Rewrite every line of the listing below, requests included, and increase each coordinate in the answers by 5. Omit the pictures.

########################################

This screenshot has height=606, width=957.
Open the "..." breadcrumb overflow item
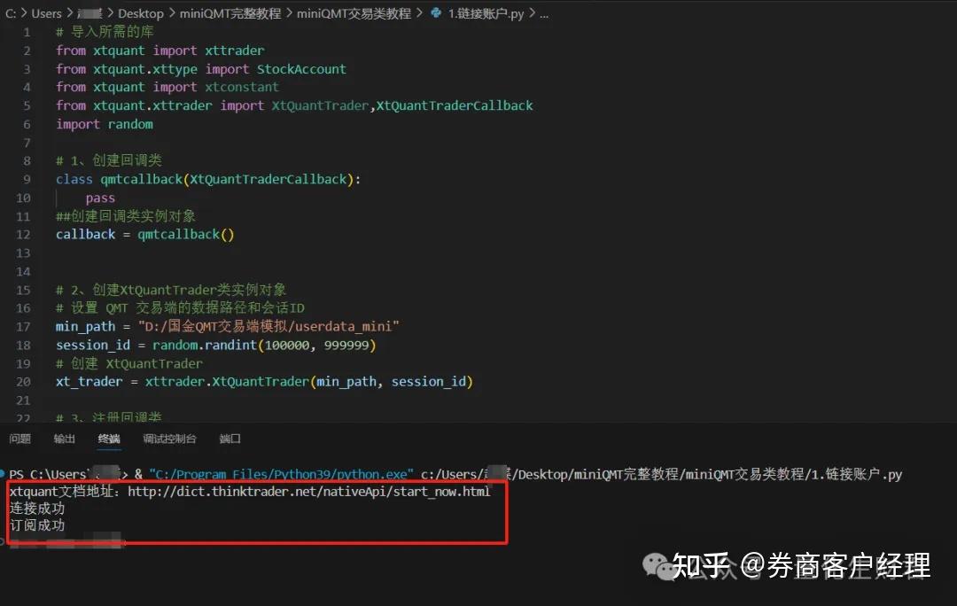pos(543,13)
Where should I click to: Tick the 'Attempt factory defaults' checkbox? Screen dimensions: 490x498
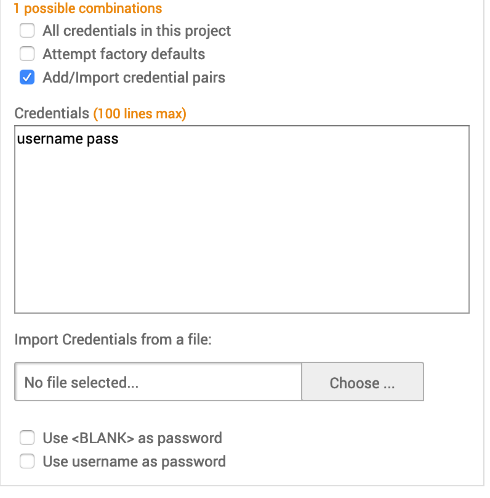click(27, 54)
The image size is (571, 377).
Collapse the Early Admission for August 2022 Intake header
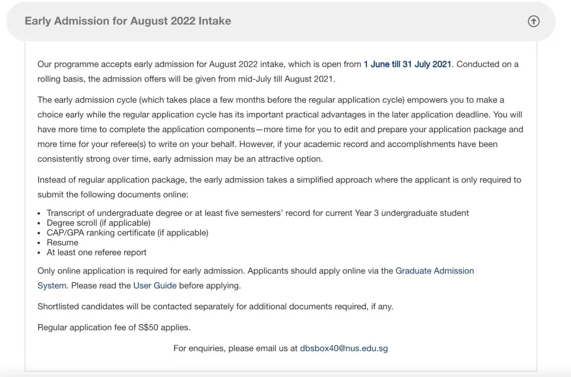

########################################

§ **EXERCISE RESPONSE**
This screenshot has height=606, width=957.
Open the "..." breadcrumb overflow item
pos(548,18)
Where should I click to: Tick the 'Attempt factory defaults' checkbox? Screen dimensions: 490x498
click(32, 59)
The image size is (571, 377).
Collapse the Early Admission for August 2022 Intake header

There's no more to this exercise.